Re: md data-check causes soft lockup

Gabriele Trombetti <gabriele.trombetti@xxxxxxxxxx> · Tue, 22 Sep 2009 21:35:09 +0200

Robin Hill wrote:
On Tue Sep 22, 2009 at 07:59:45AM -0700, Lee Howard wrote:

Majed B. wrote:

I must have missed that part. It may not work for your case, but worth trying.

Perhaps Neil Brown, or someone involved could shed some light on this.

If I remember correctly, those soft lockups were harmless anyway.

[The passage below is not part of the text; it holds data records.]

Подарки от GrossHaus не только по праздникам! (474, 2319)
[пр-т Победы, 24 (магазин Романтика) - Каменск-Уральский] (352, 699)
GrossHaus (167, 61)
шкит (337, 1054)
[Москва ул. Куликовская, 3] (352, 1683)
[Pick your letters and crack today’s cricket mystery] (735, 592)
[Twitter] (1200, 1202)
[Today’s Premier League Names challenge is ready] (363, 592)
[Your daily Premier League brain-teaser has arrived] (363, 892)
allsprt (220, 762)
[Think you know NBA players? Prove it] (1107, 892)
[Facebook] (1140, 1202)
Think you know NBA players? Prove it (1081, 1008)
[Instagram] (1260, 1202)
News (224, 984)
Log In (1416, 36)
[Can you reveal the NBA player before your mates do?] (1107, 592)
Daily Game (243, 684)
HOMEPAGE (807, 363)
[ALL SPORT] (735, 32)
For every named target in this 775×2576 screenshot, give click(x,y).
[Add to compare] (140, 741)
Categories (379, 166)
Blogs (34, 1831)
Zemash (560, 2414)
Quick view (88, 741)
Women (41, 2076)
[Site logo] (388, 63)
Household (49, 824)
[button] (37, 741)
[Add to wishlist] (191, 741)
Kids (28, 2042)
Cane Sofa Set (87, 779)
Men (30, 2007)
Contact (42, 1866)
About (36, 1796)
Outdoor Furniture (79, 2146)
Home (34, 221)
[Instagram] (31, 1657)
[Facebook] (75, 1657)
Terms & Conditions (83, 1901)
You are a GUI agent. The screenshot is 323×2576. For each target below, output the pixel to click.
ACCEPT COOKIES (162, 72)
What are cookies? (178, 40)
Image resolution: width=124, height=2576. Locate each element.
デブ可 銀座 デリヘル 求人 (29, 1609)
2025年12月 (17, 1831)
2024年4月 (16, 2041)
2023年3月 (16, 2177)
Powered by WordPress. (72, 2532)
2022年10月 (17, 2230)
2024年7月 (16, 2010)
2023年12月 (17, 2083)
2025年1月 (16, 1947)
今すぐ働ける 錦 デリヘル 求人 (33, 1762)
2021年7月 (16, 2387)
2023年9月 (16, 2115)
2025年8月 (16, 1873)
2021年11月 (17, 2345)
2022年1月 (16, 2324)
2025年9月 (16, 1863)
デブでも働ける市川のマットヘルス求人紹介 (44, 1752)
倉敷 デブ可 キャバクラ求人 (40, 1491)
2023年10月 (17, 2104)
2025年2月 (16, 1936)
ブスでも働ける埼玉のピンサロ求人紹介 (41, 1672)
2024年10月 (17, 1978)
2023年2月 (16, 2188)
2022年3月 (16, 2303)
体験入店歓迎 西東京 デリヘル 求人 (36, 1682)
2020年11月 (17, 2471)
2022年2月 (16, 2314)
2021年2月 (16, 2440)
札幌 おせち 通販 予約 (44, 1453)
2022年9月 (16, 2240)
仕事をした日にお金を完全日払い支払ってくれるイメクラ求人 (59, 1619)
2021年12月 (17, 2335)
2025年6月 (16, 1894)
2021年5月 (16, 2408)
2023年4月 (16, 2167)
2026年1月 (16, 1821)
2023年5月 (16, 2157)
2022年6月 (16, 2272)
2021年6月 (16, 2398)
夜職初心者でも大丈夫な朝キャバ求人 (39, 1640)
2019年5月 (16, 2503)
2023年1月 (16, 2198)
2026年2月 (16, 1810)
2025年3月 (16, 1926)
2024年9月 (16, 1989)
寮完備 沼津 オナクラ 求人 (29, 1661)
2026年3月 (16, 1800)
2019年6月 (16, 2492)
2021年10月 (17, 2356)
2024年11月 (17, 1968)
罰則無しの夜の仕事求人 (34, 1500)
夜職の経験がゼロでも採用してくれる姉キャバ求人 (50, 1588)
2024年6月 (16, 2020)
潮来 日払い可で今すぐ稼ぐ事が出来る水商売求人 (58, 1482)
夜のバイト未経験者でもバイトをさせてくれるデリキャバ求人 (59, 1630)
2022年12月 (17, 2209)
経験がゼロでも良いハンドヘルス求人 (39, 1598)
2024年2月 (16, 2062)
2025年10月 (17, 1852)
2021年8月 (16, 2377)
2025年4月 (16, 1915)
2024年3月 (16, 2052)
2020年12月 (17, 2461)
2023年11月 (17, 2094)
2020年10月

Not harmless for production use.  Yes, data is not harmed, and yes, the 
problem state does recover when the data-check finishes, but during the 
data-check the system is virtually unresponsive and all other use of the 
system is stalled.

Are you sure this is caused by these soft lockups, and that you're not
just running with too high a /sys/block/mdX/md/sync_speed_max setting?
I've had issues with this on some servers, where the I/O demand for the
sync/check is causing the system to become totally unresponsive.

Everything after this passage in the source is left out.